One House member, however, said including race in a discussion about the law “trivializes” the topic.
Georgia law allows a civilian to arrest someone if he or she witnesses a crime or has “immediate knowledge” the offender has committed one. If the crime is a felony and the suspect attempts to escape, the law also allows any person to detain a suspect.
Civil rights organizations and criminal justice reform advocates have called on the General Assembly to repeal the law.
Waycross prosecutor George Barnhill cited it as a reason not to pursue charges in February against the father-and-son duo of Gregory and Travis McMichael after the pair was caught on video following Arbery, who was jogging in a neighborhood near Brunswick. Travis McMichael shot and killed Arbery after a confrontation.
Representatives from the NAACP and American Civil Liberties Union told the members of the House Judiciary Non-Civil Committee on Monday the law has a dark past that could resurrect with justice in the hands of an untrained citizen.
“We are connected to the racist underpinnings of the legislative intent of this provision, the statutory vagueness that facilitates continued racial violence in the complete lack of accountability surrounding citizen’s arrest,” Georgia NAACP State President Rev. James Woodall said.
Woodall said the law was used to punish fleeing slaves and to justify sexual violence and the lynching of Black people in the pre-civil rights era.
The state’s laws were codified by 1861 by an attorney who died fighting against slavery during the Civil War in 1862, according to research.
According to lynching database the Mary Turner Project, 454 Black people were lynched in Georgia between July 29, 1880, and April 28, 1930.
Woodall said the measure indirectly authorizes the use of force, and that could create a recipe for disaster when fear and negative stereotypes are combined.
The McMichaels told police they were tracking Arbery after they spotted him on a construction site after a string of robberies in the Satilla Shores neighborhood, near Brunswick.
The Georgia Bureau of Investigation concluded, however, the suspects never saw Arbery commit a crime. The district attorney, Barnhill, later recused himself from the case, and both McMichaels now are facing murder and aggravated assault charges.
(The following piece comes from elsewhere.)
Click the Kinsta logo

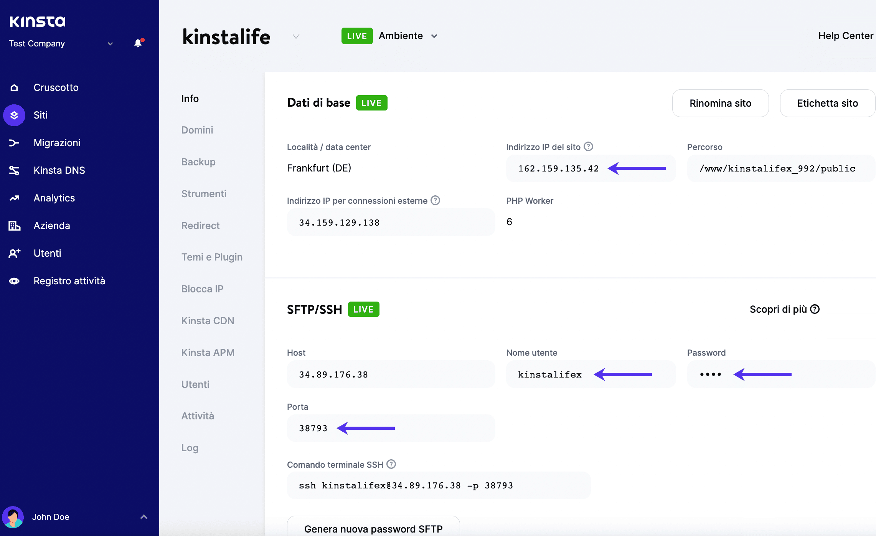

“Literally the moment his last breath was taken, he was called an effing explicit or racial epithet,” Woodall said. “To look at Georgia history of how many Black people whose lives have been taken invoking this statute. To ignore that, I think would be an injustice.”
Rep. Ed Setzler, R-Acworth, condemned Woodall for his comments.
Setzler said the implication of race in the discussion is offensive and minimizes the “real issues.”